• **Brief A**:
In the profile of María Eugenia Roselló, reproduce the stretch from "Personal details" through "politician (born 1981)", substituting "public official" for "politician".
• **Brief B**:
Extend the profile of María Eugenia Roselló, beginning after its final sentence.

======== Extracted text

Secretary of the Senate of Uruguay
- Incumbent
- Assumed office April 2025

Secretary General of Montevideo
- Incumbent
- Assumed office December 2024

Member of the Chamber of Representatives of Uruguay
- Incumbent
- Assumed office 15 February 2020

Personal details
- Born: 29 November 1981 (age 44) Montevideo, Uruguay
- Party: Colorado Party (Uruguay)

= María Eugenia Roselló =

Uruguayan politician (born 1981)

María Eugenia Roselló (born 29 November 1981) is a Uruguayan civil servant and Colorado Party politician. She has been a Member of the Chamber of Representatives of Uruguay since 2020.

== Biography ==
Roselló has worked as a civil servant at the Solidarity Fund. In 2002, Roselló became a member of the Colorado Party.

================
======== Supplied data

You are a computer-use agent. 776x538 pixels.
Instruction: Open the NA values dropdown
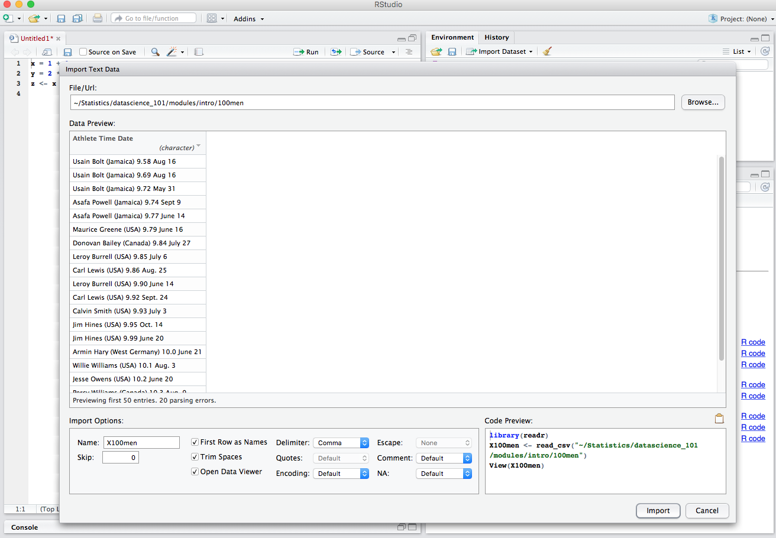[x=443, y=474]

================
======== Supplied data

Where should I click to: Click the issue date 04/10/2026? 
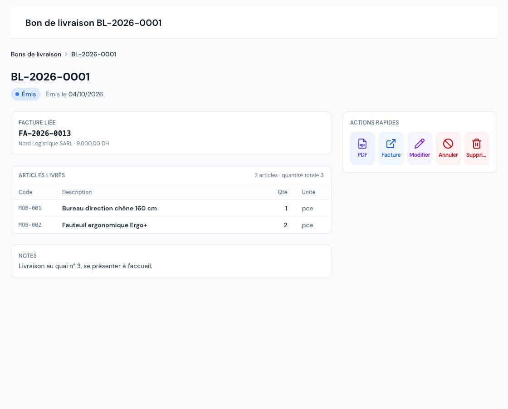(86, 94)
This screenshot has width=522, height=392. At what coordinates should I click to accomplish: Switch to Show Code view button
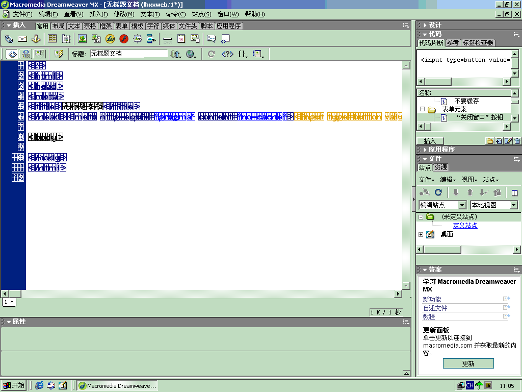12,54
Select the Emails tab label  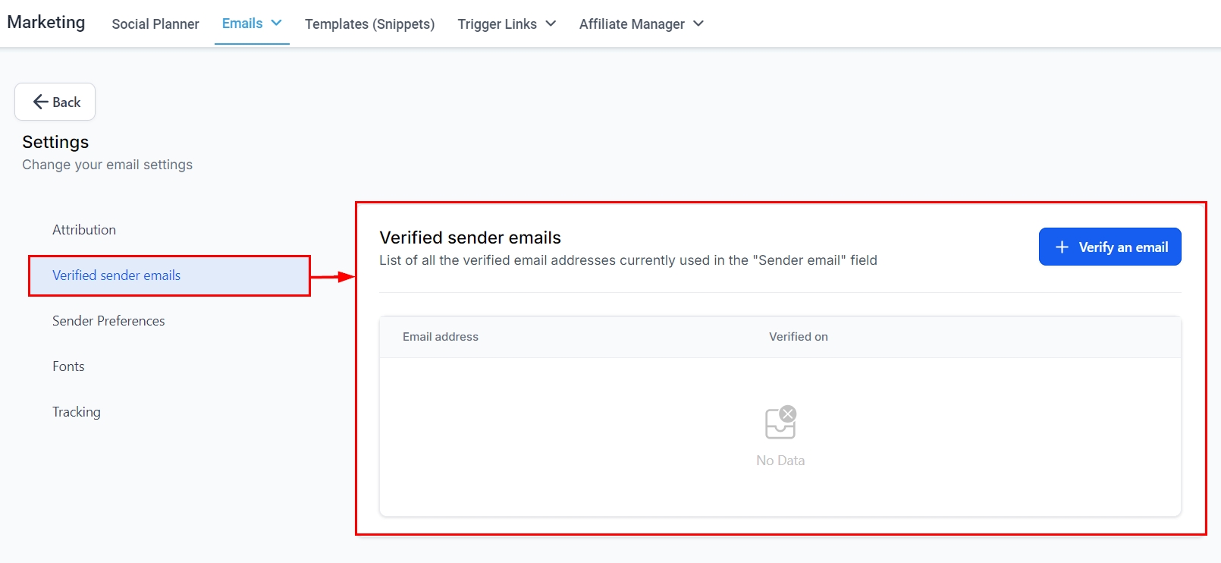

================
======== Supplied data

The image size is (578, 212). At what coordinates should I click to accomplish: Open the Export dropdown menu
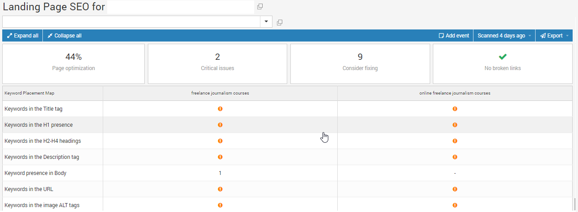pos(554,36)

================

• **Answer A**:
Personal details
- Born: 29 November 1981 (age 44) Montevideo, Uruguay
- Party: Colorado Party (Uruguay)

= María Eugenia Roselló =

Uruguayan public official (born 1981)

• **Answer B**:
Since the 2019 Uruguayan general election, Roselló has been a Member of the Chamber of Representatives of Uruguay in the 49th Legislature of the Chamber of Deputies of Uruguay. She has presented bills to the Chamber regarding menstrual products, sex work, and the right to access assisted reproduction treatments in the country.

In December 2024, Roselló was appointed as Secretary General of Montevideo by the Departmental Executive Committee (CED) of the Colorado Party.

In April 2025, she became Secretary of the Senate of Uruguay.